The Upcoming Sport tackles the weekend’s football debating points…
The Premier League took a temporary backseat this weekend as the world’s greatest domestic cup competition resumed. The last 16 of the FA Cup inevitably threw up some interesting talking points and here we focus on the week’s pressing topic: Arsenal’s continuing demise and the predicament Arsene Wenger currently finds himself in.
A terrible week for Arsenal culminated in a 2-0 reverse at the Stadium of Light against Sunderland, ensuring a 7th successive season for the Gunners without a trophy. Pressure is mounting on Arsene Wenger, so is there really a possibility that he may not be in charge at the Emirates next season?
It is still highly inconceivable that the Frenchman will decide to walk away from the club he loves. He still has a contract until the summer of 2014 and a decision to opt for pastures new in the summer would leave his employers in an even more uncertain position than what they currently find themselves in. Le Boss has often talked about leaving the club in the best possible position, both football-wise and financially, when he eventually departs. Opting to resign would be both out of character and seen as leaving the club in the lurch.

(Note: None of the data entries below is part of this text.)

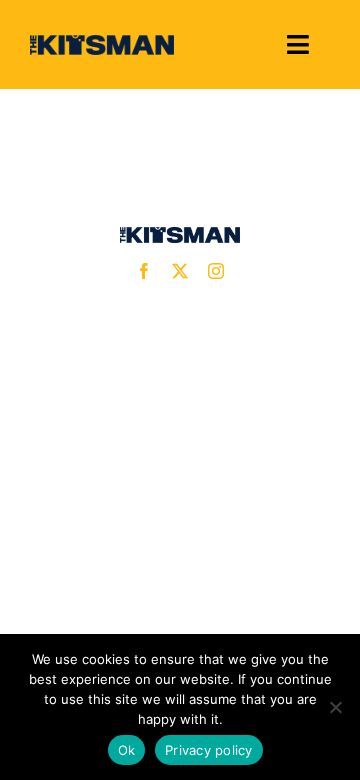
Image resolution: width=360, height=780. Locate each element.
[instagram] (216, 271)
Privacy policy (209, 750)
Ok (127, 750)
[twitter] (180, 271)
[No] (335, 707)
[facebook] (144, 271)
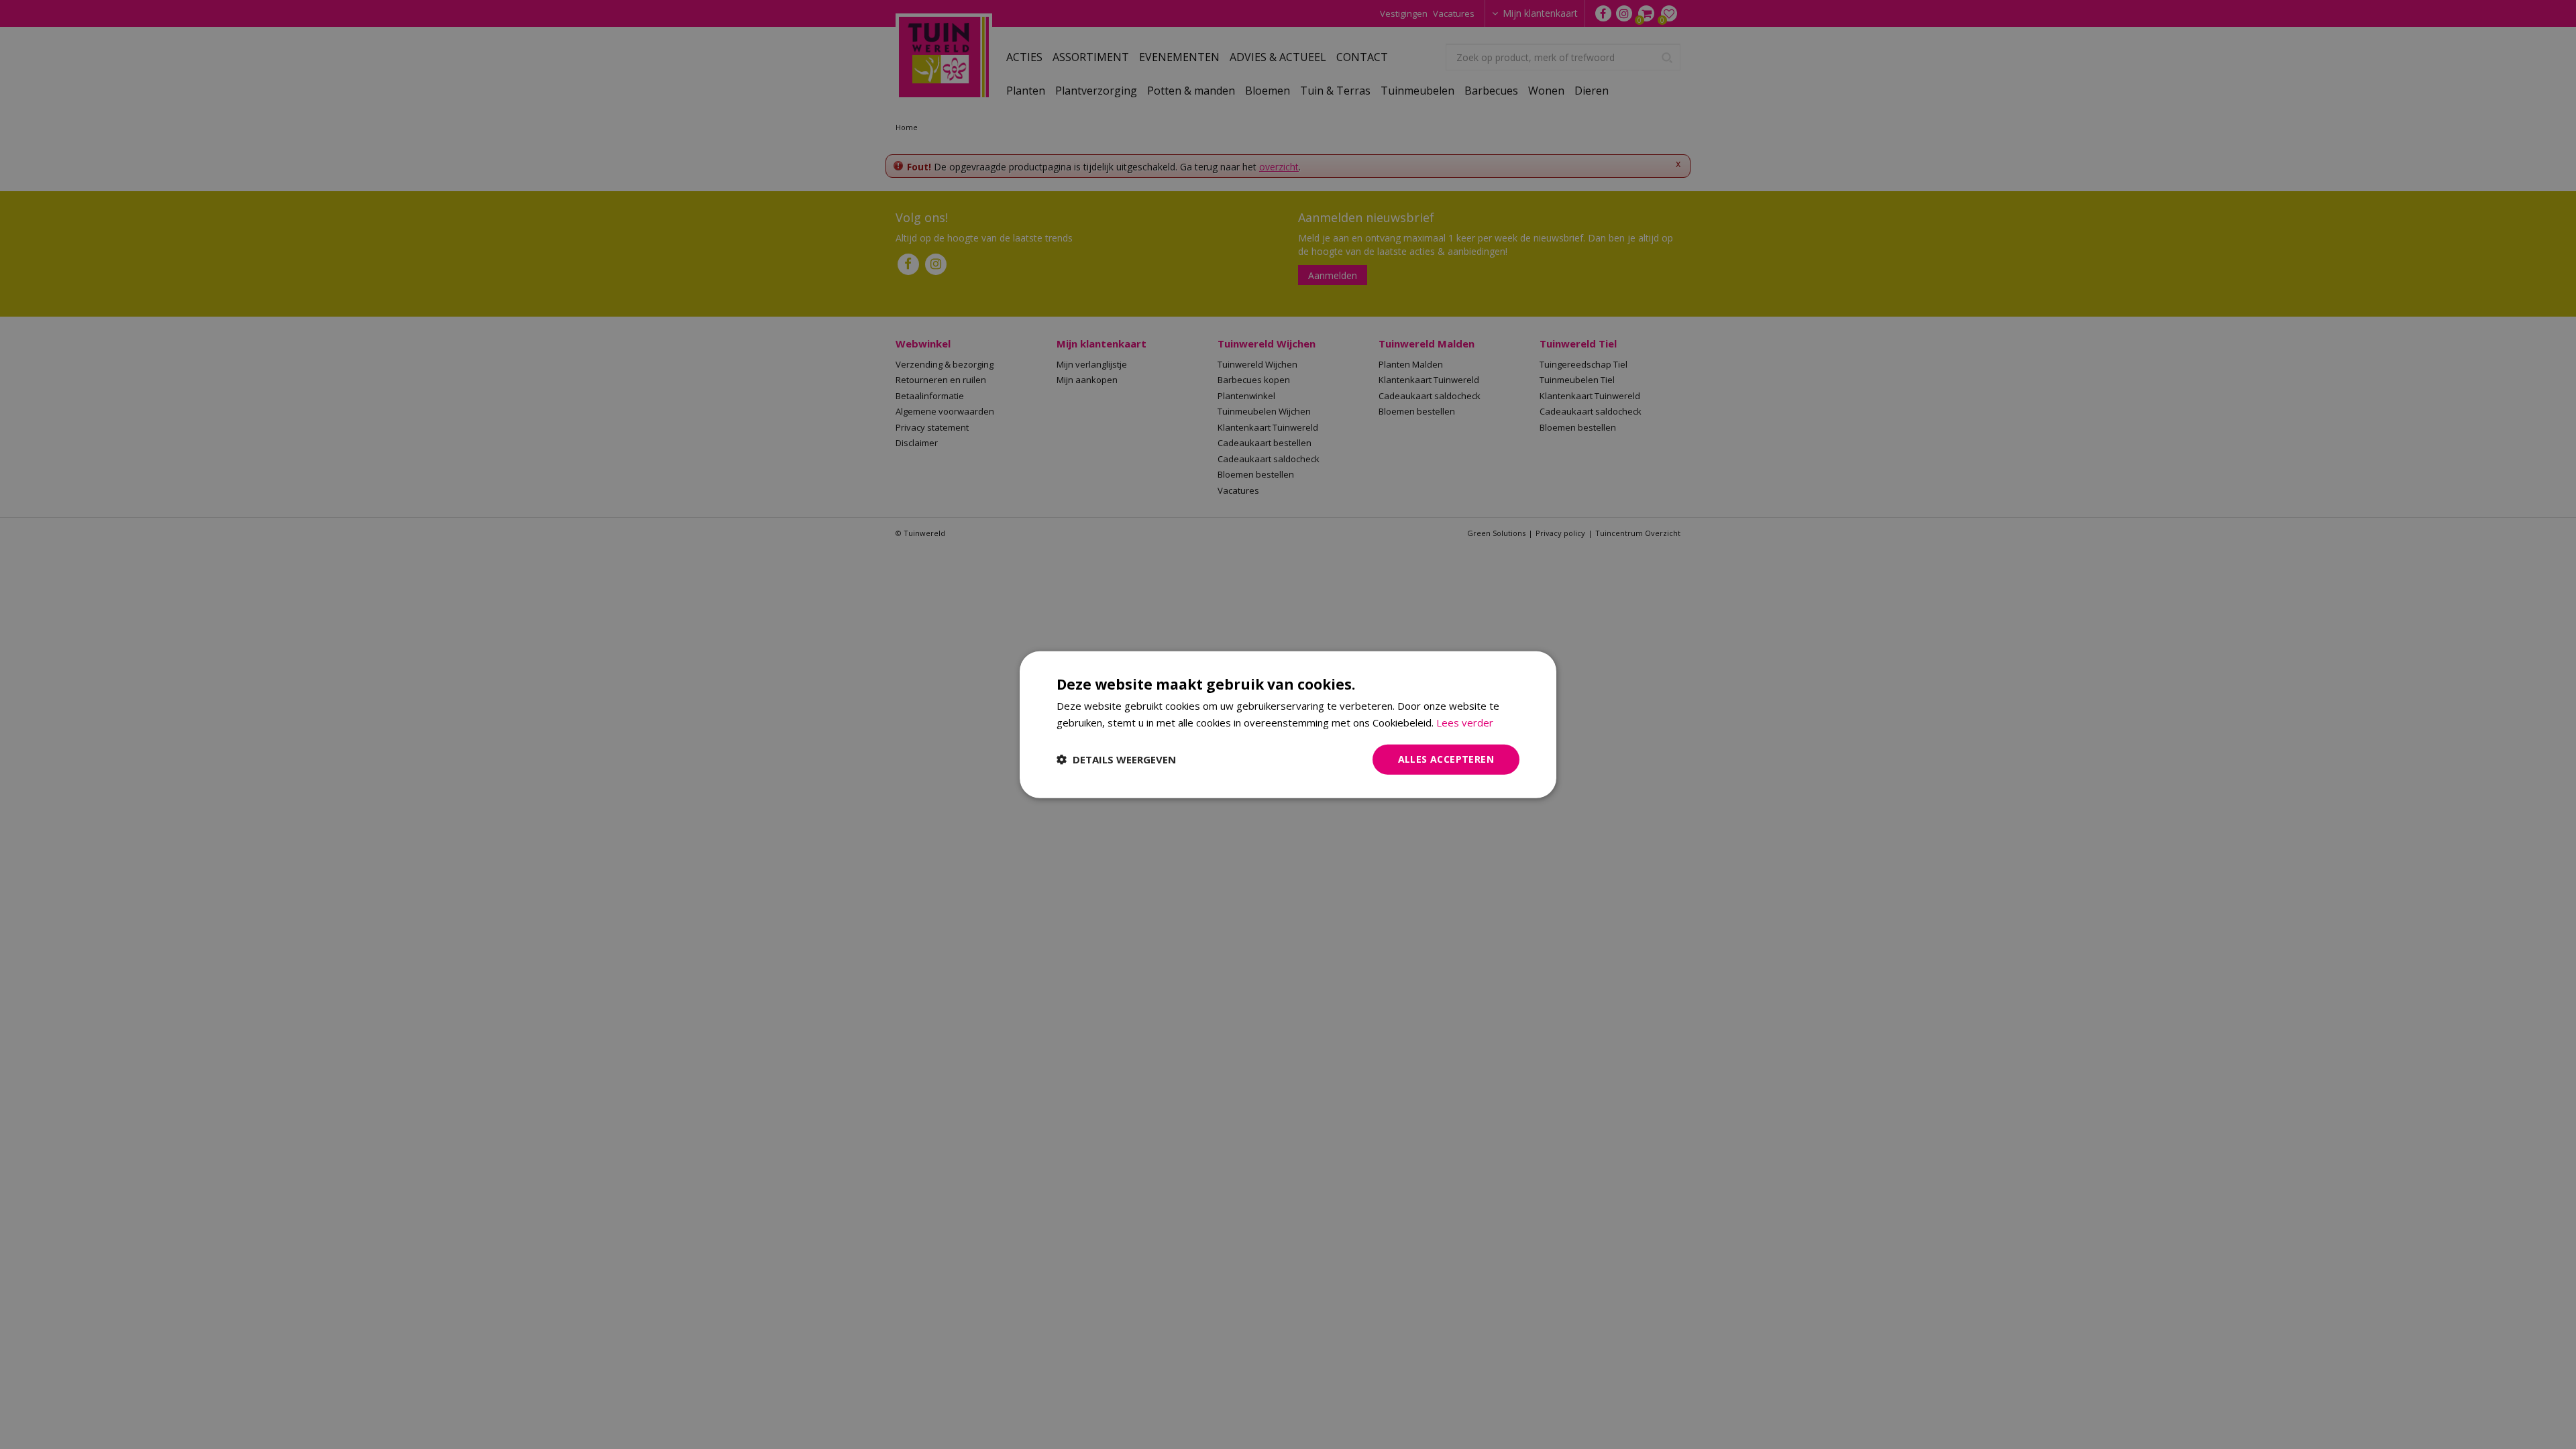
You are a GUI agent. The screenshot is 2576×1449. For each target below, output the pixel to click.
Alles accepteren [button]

He may not want to resign, but could the unthinkable happen and the club decide to sack their longest-serving manager?
The current Arsenal board would almost certainly never dismiss him. Results and performances have been indifferent for the majority of the season on the pitch, but financially the club continue to make significant profit. Arsene Wenger plays a major role in that and only last summer generated around £60 million from the sales of Cesc Fabregas and Samir Nasri. Wenger has also accepted the Club’s wage structure and the fact that the debt from the move to Emirates Stadium has to be paid off before heavy investment in the team can be made. Another manager may not be quite so in tune with the board’s stance. Whether the chief aim of a football club is to reap profits every season is another matter.
Taking all of that into account, who is largely to blame for the lack of silverware? The manager or the Arsenal board?

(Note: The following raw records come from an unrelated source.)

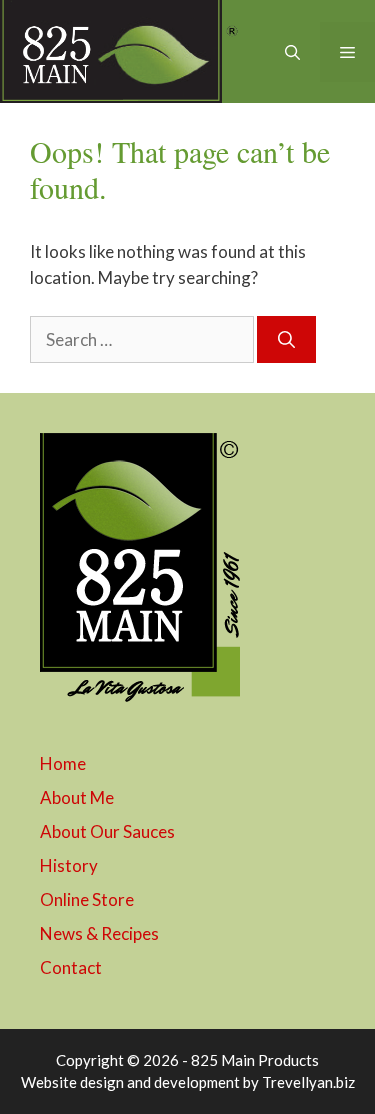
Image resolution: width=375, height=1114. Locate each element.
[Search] (286, 340)
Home (63, 763)
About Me (77, 797)
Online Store (87, 899)
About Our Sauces (107, 831)
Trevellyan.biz (308, 1082)
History (69, 865)
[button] (292, 52)
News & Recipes (99, 933)
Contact (71, 967)
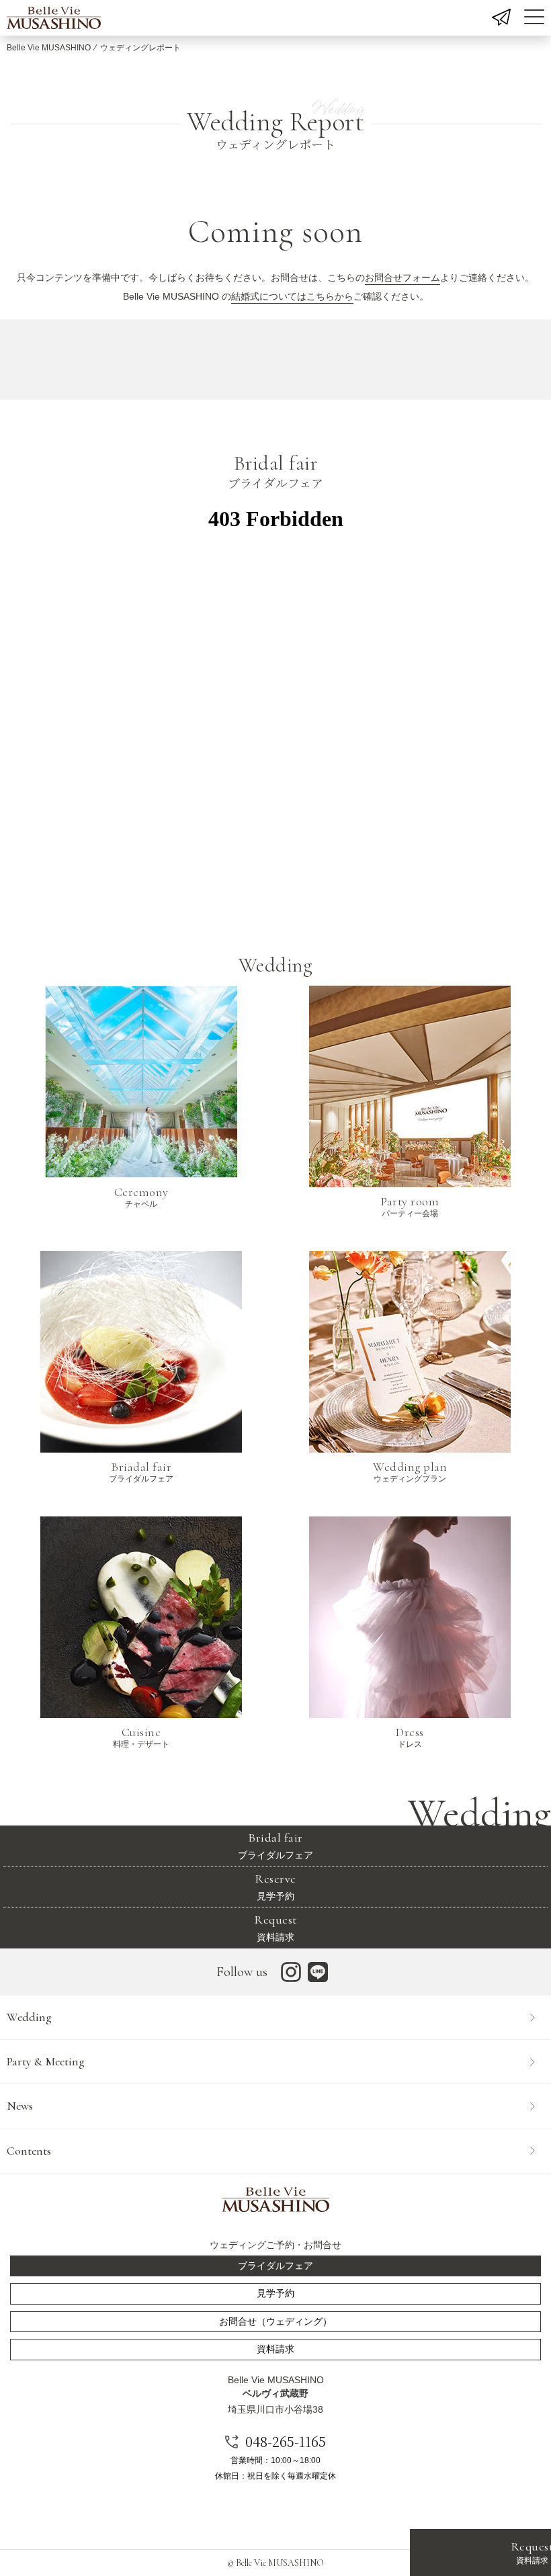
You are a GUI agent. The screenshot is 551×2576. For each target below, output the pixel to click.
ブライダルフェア (275, 1845)
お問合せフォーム (402, 277)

Both parties have to hold their hands up and accept that mistakes have been made. Ever since the Gunners left Highbury back in 2006, the quality of the club’s playing staff has gradually receded. You need only look at the positions they have finished in since the relocation. In the first five seasons at the Emirates they have never broken into the league’s top two. This is in stark contrast to their days at Highbury, when they did so for eight successive seasons between 1998 and 2005.
When the Club first made the move, the board of directors ensured fans that investment in the team would not be affected. They were of the stance that the move was essential to ensure the club could compete in the transfer market. The story of the first half-decade at Ashburton Grove has been so contradictory of that claim it beggars belief.
Every summer, vast amounts of money has been recouped from selling players with minimal being outlayed on their replacements. Influential first-team players have been lost year-on-year, the likes of Thierry Henry, Mathieu Flamini, Emmanuel Adebayor, and the aforementioned Fabregas and Nasri have been moved on with less expensive, and more often than not, less adequate replacements coming in.
Is it not the manager’s fault for overseeing the departures of these players?
Of course, the manager has to bear responsibility for allowing players to leave. He could well have been stronger in many situations, notably last summer when the club would not sanction Samir Nasri’s wage demands. He accepted that Nasri’s demands were disproportionate to the pay structure and let his countryman depart. He should have fought tooth and nail to keep him and taken on the club‘s board, especially as he was about to lose another world-class performer in Fabregas in the same transfer window.
However, he was determined to ensure they were free of debt as quickly as possible, whilst at the same time still trying to build a team capable of challenging for honours. An unenviable task, but one that he and Arsenal have not been far away from in the last five years. Only last season, they led the title race for large chunks of the season before disappointingly falling away, and have qualified for the Champions League with relative ease season after season. That achievement should not be sneered at, particularly with Sheikh Mansour’s takeover at Manchester City quickly catapulting them into the top four, and Arsenal’s struggles this season only emphasise the point of how difficult it is to consistently claim a Champions League place. As he tries to balance the books, the insistence from Wenger that finishing fourth is a bigger trophy to him than winning the FA Cup is understandable, although does little to help his cause with fans desperate for silverware.
Ultimately, it is Wenger’s love for the club he has served with such distinction, and his ambition to leave his eventual successor a debt-free football club with the foundations in place to take Arsenal to an even greater level, that may well be his downfall.